A FedEx delivery in New York; the company announced further cuts in capacity and personnel.
The company also announced additional cost cuts, including reducing capacity at its FedEx Express and FedEx Freight units, and slashing personnel and work hours.
The company, based in Memphis, reported net income for its fiscal third quarter, which ended Feb. 28, of $97 million, or 31 cents a share, down from $393 million, or $1.26 a share, in the period a year earlier. Analysts had expected 46 cents a share, according to Reuters Estimates.
FedEx said third-quarter revenue fell 14 percent, to $8.14 billion, from $9.44 billion in the quarter a year ago.
“If this is what FedEx can do in really tough times, imagine what they can do when things bounce back,” said Sandeep Kar, a transportation analyst at the consulting company Frost & Sullivan. “They are going to emerge as a lean and mean company that will experience rapid growth.”

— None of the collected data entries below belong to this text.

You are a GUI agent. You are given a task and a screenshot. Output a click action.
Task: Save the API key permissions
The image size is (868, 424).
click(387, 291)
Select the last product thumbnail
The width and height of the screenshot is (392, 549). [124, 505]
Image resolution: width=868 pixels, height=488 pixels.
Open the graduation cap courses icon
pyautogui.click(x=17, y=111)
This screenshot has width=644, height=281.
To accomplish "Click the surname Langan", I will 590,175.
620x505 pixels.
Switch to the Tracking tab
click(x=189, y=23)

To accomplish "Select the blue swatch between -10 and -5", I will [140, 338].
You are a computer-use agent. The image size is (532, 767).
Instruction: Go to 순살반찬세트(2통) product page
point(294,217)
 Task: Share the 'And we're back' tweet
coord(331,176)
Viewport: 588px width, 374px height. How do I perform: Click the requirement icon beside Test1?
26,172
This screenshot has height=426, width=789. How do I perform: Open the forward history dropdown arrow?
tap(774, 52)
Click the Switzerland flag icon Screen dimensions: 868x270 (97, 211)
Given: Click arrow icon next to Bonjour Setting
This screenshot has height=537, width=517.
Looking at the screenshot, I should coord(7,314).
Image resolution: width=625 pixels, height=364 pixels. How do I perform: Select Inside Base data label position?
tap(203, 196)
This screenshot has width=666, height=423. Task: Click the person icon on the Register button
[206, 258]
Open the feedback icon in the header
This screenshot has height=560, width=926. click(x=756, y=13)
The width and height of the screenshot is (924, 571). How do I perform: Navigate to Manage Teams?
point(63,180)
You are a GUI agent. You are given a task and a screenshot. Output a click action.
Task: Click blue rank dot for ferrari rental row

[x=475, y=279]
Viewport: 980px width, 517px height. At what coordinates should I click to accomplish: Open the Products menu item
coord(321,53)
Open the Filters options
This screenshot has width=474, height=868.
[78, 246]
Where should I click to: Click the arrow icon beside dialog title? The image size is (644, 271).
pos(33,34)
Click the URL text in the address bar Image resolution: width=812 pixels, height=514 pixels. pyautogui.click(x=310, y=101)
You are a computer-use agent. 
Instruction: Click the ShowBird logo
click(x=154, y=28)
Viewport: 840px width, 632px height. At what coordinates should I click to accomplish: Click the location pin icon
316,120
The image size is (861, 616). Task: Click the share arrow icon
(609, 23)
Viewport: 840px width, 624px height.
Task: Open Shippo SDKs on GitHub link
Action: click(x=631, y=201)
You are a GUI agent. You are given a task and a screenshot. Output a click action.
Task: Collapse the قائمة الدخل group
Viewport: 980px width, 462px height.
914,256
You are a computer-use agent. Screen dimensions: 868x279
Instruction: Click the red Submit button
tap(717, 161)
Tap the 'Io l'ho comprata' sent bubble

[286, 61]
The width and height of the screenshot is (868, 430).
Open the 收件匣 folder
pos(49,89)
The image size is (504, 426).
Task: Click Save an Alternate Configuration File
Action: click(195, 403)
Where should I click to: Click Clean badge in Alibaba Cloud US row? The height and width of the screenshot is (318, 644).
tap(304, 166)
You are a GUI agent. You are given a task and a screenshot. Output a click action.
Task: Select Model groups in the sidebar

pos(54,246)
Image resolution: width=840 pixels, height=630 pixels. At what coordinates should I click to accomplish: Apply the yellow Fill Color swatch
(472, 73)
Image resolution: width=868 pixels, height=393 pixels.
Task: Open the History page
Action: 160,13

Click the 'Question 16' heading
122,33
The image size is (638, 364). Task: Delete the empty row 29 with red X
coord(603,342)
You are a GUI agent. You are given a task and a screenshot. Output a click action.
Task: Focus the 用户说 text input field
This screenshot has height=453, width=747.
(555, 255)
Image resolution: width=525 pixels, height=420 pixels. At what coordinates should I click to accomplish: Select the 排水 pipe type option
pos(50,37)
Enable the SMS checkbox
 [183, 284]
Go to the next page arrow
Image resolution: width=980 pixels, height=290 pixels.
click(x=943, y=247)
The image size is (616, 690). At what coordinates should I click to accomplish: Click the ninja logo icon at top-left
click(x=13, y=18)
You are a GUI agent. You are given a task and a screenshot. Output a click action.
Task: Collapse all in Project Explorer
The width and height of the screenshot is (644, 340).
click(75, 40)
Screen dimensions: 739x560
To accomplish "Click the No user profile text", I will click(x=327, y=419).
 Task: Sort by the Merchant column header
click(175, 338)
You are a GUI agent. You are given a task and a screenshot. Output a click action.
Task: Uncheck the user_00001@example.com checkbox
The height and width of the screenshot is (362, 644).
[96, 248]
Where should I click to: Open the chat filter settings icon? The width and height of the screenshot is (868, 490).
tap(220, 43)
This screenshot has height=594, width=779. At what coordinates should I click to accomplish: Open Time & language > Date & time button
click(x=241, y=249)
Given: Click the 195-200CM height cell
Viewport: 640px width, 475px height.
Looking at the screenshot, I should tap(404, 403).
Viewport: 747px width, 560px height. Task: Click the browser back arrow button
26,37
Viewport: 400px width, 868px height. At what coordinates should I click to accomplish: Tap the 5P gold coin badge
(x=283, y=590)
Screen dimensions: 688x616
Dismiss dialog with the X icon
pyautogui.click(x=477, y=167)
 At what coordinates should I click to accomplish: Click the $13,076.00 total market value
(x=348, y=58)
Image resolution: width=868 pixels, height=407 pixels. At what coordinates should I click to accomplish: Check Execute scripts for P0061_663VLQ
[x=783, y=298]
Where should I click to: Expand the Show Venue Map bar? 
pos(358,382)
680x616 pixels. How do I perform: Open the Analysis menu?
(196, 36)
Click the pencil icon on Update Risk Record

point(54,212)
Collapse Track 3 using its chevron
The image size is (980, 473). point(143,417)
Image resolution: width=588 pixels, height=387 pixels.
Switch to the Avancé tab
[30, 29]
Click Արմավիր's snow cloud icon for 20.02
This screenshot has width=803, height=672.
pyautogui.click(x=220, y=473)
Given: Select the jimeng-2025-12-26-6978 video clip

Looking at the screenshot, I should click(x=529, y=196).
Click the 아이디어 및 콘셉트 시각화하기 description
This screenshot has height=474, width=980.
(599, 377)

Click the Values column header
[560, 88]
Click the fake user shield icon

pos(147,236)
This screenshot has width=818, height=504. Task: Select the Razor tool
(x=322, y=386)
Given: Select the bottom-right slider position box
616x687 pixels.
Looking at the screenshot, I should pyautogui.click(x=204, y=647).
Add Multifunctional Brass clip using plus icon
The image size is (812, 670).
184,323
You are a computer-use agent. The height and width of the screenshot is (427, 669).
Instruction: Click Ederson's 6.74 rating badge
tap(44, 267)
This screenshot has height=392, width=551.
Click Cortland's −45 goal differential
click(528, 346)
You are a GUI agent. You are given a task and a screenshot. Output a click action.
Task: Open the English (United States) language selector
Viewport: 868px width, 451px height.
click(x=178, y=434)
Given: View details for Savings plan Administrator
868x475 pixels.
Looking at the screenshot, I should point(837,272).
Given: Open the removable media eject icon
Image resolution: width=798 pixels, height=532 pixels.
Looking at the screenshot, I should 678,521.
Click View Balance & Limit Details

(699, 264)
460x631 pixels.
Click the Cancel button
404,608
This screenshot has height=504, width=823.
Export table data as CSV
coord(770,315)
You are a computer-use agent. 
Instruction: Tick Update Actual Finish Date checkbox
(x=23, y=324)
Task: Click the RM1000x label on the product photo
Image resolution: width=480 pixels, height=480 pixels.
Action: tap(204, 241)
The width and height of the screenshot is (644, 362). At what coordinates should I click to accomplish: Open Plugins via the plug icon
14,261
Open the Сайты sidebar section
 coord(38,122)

Like its main rival, United Parcel Service, FedEx is considered a bellwether of economic activity. When the economy does well, companies and consumers ship more goods; in a recession, package volumes drop.
For the current quarter, FedEx said it expected to earn 45 cents to 70 cents a share, below the average of 72 cents expected by analysts.
In December, the company said it had suspended matching contributions to its 401(k) retirement plan for a minimum of one year as of Feb. 1 and would impose pay cuts for all salaried personnel.
Package volumes at both FedEx and UPS have been hit by the downturn. The Deutsche Post unit DHL closed its American domestic service in January, citing the economic slump and its inability to compete in a market dominated by FedEx and UPS.
Shares of FedEx rose 4.76 percent, or $2.05, to $45.10.